Como enxergar isso de uma forma positiva?
O comodismo pelo pessimismo não faz bem ao País, nem à geração. O Brasil sempre teve a força de transformação por meio dos jovens. Tem uma energia que surge em momentos que achamos que está tudo perdido. Em 1968 achávamos que aquela comoção parecia um milagre, mas na verdade era um acumulado de razões que nos levaram àquilo.

Não podemos fechar os olhos para esse período, precisamos dar força, é altamente positivo. É um processo de saneamento, não está tudo ruim. Já tínhamos dificuldades econômicas antes, mas hoje temos a inclusão de várias faixas da população no consumo. Do ponto de vista moral, o governo foi um desastre, mas do lado social não. Pela primeira vez tudo está sendo investigado com profundidade e está sendo atacado. Acho que não terá retrocesso.

Como o Brasil chegou a esse ponto?
O País chegou a esse ponto porque não só elege mal, mas também vira as costas para situações que precisam de participação popular. O tempo de democracia é muito recente. Se olhar historicamente, temos, na verdade, arestas de democracia, quase tudo foi ditatorial. Os momentos de liberdade são recentes, frágeis.

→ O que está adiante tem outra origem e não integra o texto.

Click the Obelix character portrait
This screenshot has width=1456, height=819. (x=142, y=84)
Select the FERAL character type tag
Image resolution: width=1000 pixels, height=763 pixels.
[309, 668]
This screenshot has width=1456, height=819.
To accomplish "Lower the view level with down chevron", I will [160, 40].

A sociedade deveria participar mais ativamente desse momento, então?
Em todos os processos de limpeza houve sempre a participação popular. A Ficha Limpa aconteceu por pressão popular. A sociedade está muito anestesiada em relação ao que está acontecendo. Eu concordo que a cultura do pessimismo foi adotada.

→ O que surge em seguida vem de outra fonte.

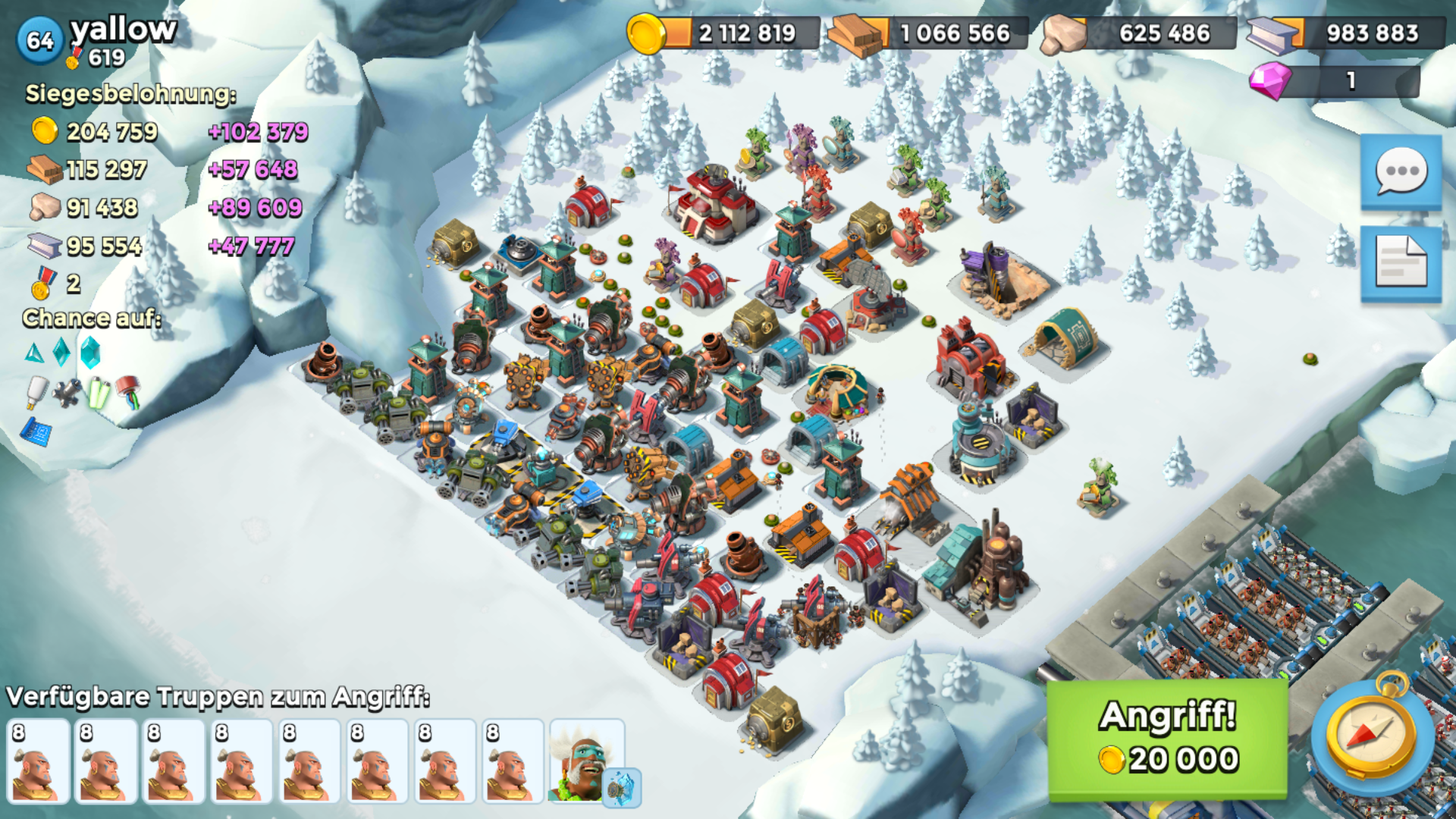
Task: Open the document notes button
Action: tap(1401, 262)
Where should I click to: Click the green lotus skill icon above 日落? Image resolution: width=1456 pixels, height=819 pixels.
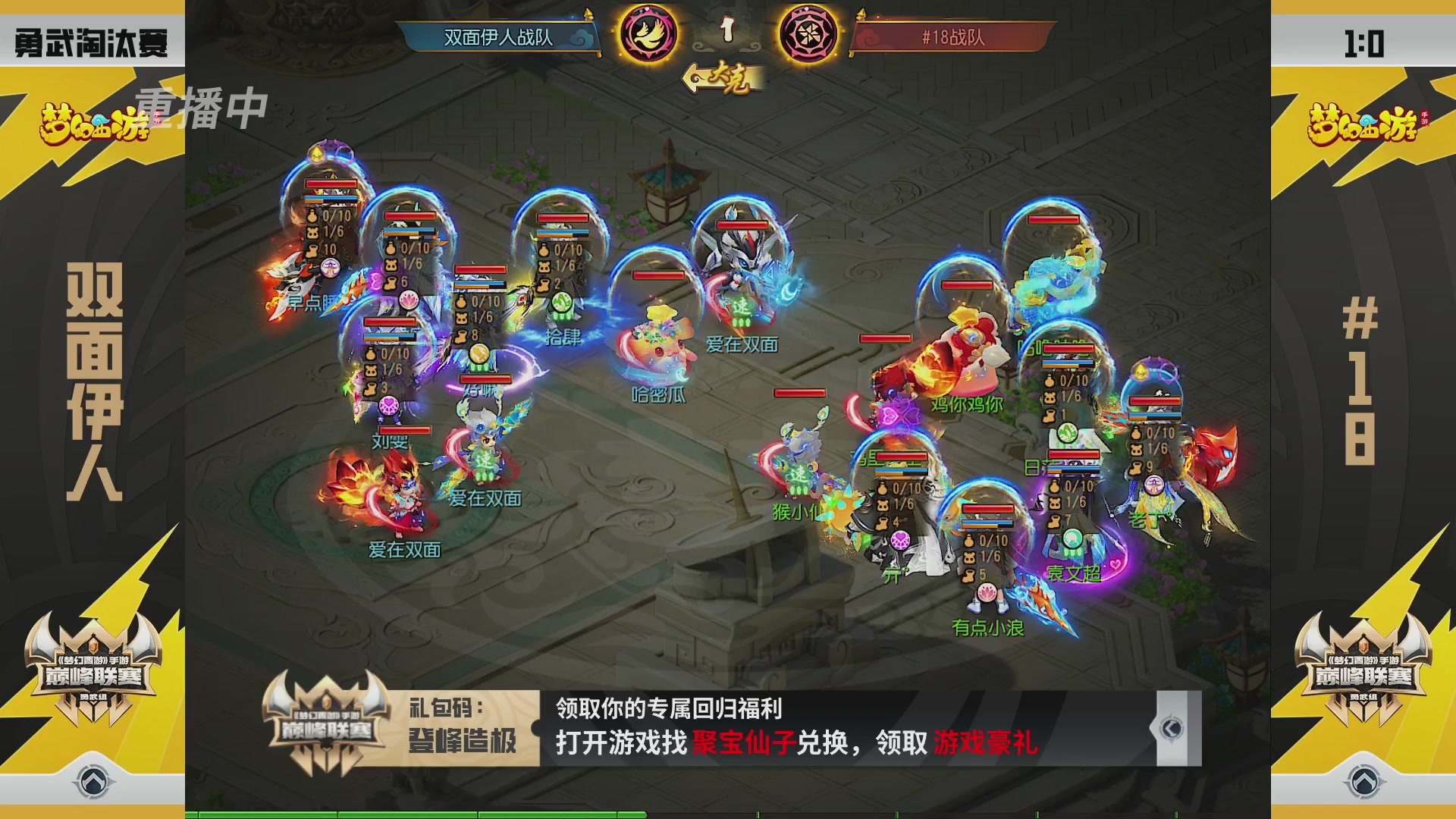[1068, 434]
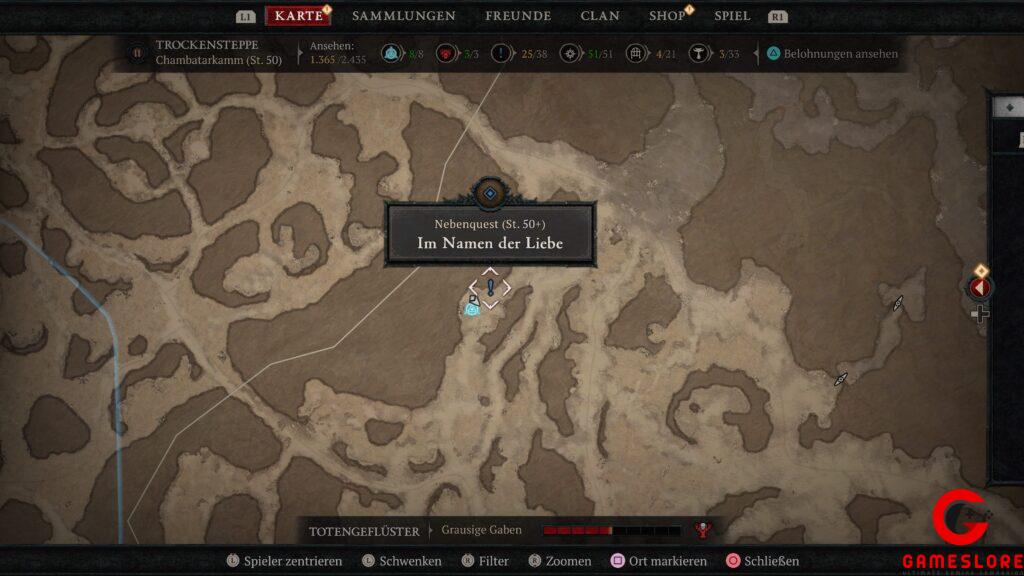Switch to the Spiel tab
Image resolution: width=1024 pixels, height=576 pixels.
point(732,16)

Você consegue se enxergar na juventude de hoje?
A dificuldade hoje é que em 1968 tínhamos apenas uma geração de jovens. Agora temos uma fragmentação desse cenário, em que cada grupo, cada tribo, é uma geração diferente. Você tem os universitários e os ‘miqueiros’, por exemplo. Cada grupo forma uma cultura, uma geração, com seus cabelos, modo de vida, cultura, roupas etc.

Quais os maiores riscos desse comportamento atual?
O pior perigo é surgir um salvador da Pátria, como já tivemos. O Collor foi um, estávamos começando o regime democrático. Agora temos alguns candidatos ao posto também, mas um mais perigoso que o outro. Eu acho que tem muito pretexto para a cultura do pessimismo. Nesse caso, a melhor maneira é não fazer nada. Agora vem aí uma grande inflação, a crise vai se agravar. É possível que só em 2017 passemos o País a limpo e só lá vamos ver a economia voltar a crescer.

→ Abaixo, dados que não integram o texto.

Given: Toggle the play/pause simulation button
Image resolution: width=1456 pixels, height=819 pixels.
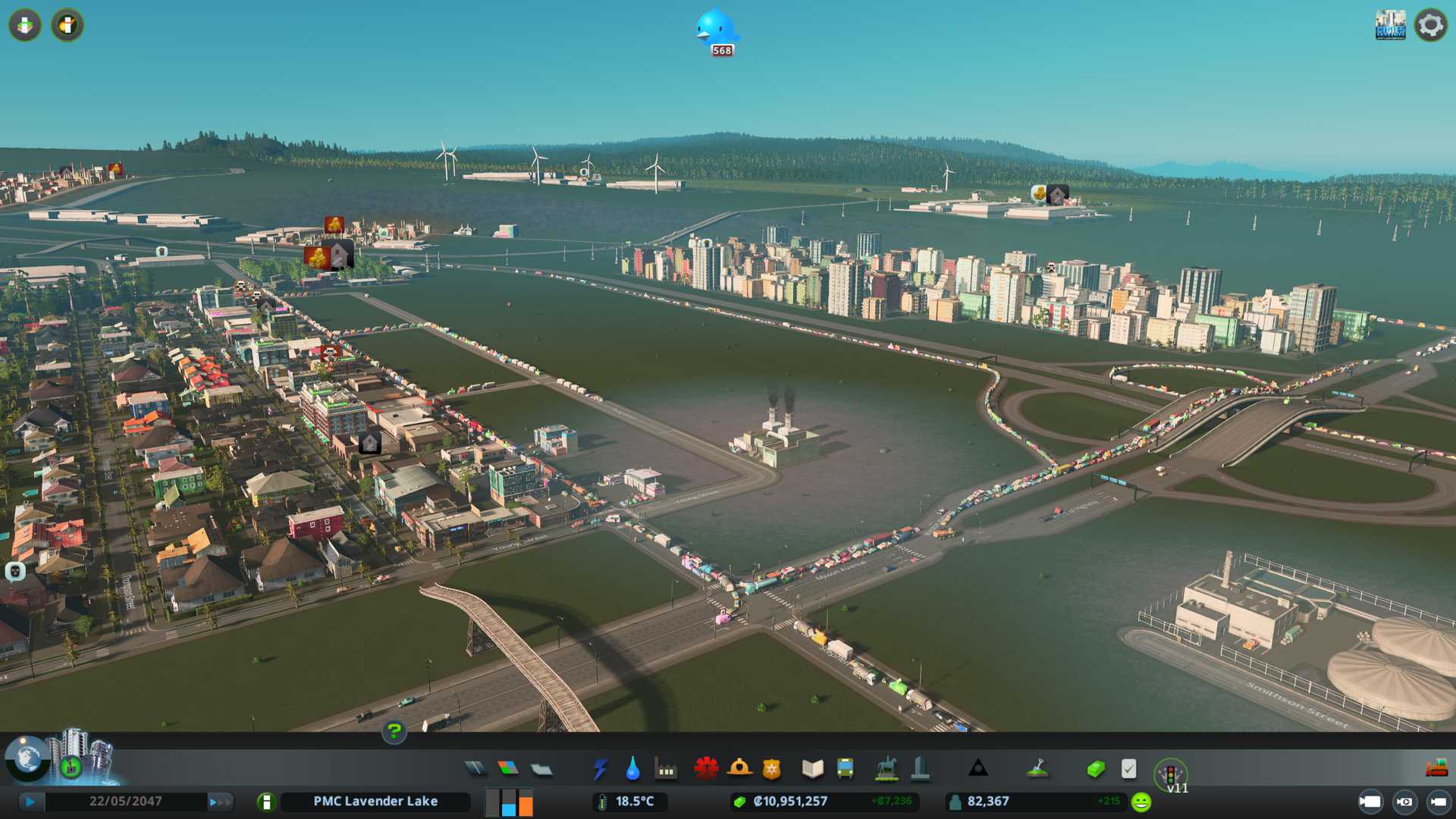Looking at the screenshot, I should pos(30,802).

Na sua visão, depois de tudo o que viu e viveu: o Brasil ainda tem jeito?
Sabe, aquele junho de 2013 foi muito bonito, mas foi estragado pela falta de foco, por achar que queimar caixa eletrônico atinge o capitalismo. Foi o primeiro movimento de ressurgência, tentativa de dizer que não concordavam com isso. Acho que é por aí, não é uma causa perdida.